In olden days people were forced to labor for the king and his minions in return for being allowed to live within the realm. This kind of extortion finally got tossed over and people's basic right to their lives became acknowledged – in the political philosophy of John Locke and the Declaration of Independence, for example. You don't belong to society, to other people. Your life is yours to live as you choose, although, admittedly, you could live it bad or well but not in terms set by others who claim a portion of it.

But this realization that each individual has the right to his or her life got a bit arrested when later thinkers, like Auguste Comte and Karl Marx, argued that your property does belong to everyone else, not you. (In the case of Marx this didn't quite fit his labor theory of value, but skip that for now.) Among some of today's most prominently placed intellectuals, such as Professors Cass Sunstein of the Harvard Law School and Thomas Nagel of New York University, private property rights are taken to be nothing but a myth. (As one of Nagel's co-authored book, The Myth of Ownership, announces, wealth is a collective phenomenon, never mind that some produce hardly any while others make gobs of it!)

Since one's life is intimately dependent upon property – no way to live without some stuff, to be plain about it – if all property is owned by the public at large, collectively, that pretty much means one's life is too.
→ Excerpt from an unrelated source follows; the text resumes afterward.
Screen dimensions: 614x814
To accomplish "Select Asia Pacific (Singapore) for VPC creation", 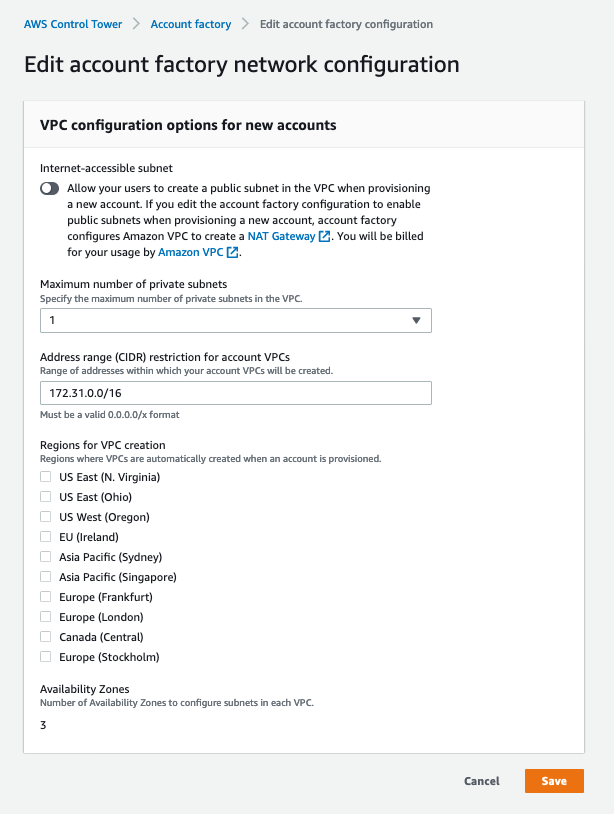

So the liberation from serfdom, one of the greatest achievements of classical liberal thinking, is to be undermined, reversed, by the idea that it is after all society that owns our resources, not we individually or corporately (in each others voluntary company). Taxes, then, amount not to a coercive taking but a rightful claim by the government that's standing in for society as a whole (or so statists love to pretend). Taking private property for public use need not be very carefully justified as the fifth amendment to the U. S. Constitution insists, no. Such taking is really just government's way of affirming its ownership of everything while generously leaving bits of it for the people to use.

But this is all nonsense and a ruse, to boot. For there is no society as such apart from the people who comprise it. Like my classes at the colleges where I teach – they do not exists as some kind of separate entity, only as a group of individual students with a common purpose. So then when it is argued that in fact society owns all the resources, the cash value of this is that some people who have laid claim to speaking for the rest of us own it all or at least get to use it as they see fit.

One retort to this is that without society's rules and laws property could not exist. So society must, after all, own the stuff. But this is like claiming that because without the rules of tennis or football or any other game there could not be points scored or touchdowns run, it really isn't the players who score the points or achieve the touchdowns but the referees! This is complete bunk. The referees, like governments, have a job, namely, to make sure the rules are observed as the people or players go about their tasks. They aren't' the ones who carry out those tasks and may not lay a claim to the results, either.

There have always been those who were insistent on lording it over other people, including their lives and property. In ancient times they rationalized this by reference to some alleged special status among us – natural aristocracy, superior race or class, God's assignments, etc. But then it was discovered and finally driven home in many places that no one has any claim to lording over others, not without their consent (as when members of an orchestra consent to the conductor's role). But this doesn't sit too well with those who wish to rule us all. So they are now inventing different reasons, such as their supposed role of speaking for society, which is used by them justify their rule. Let us not fall for this, please.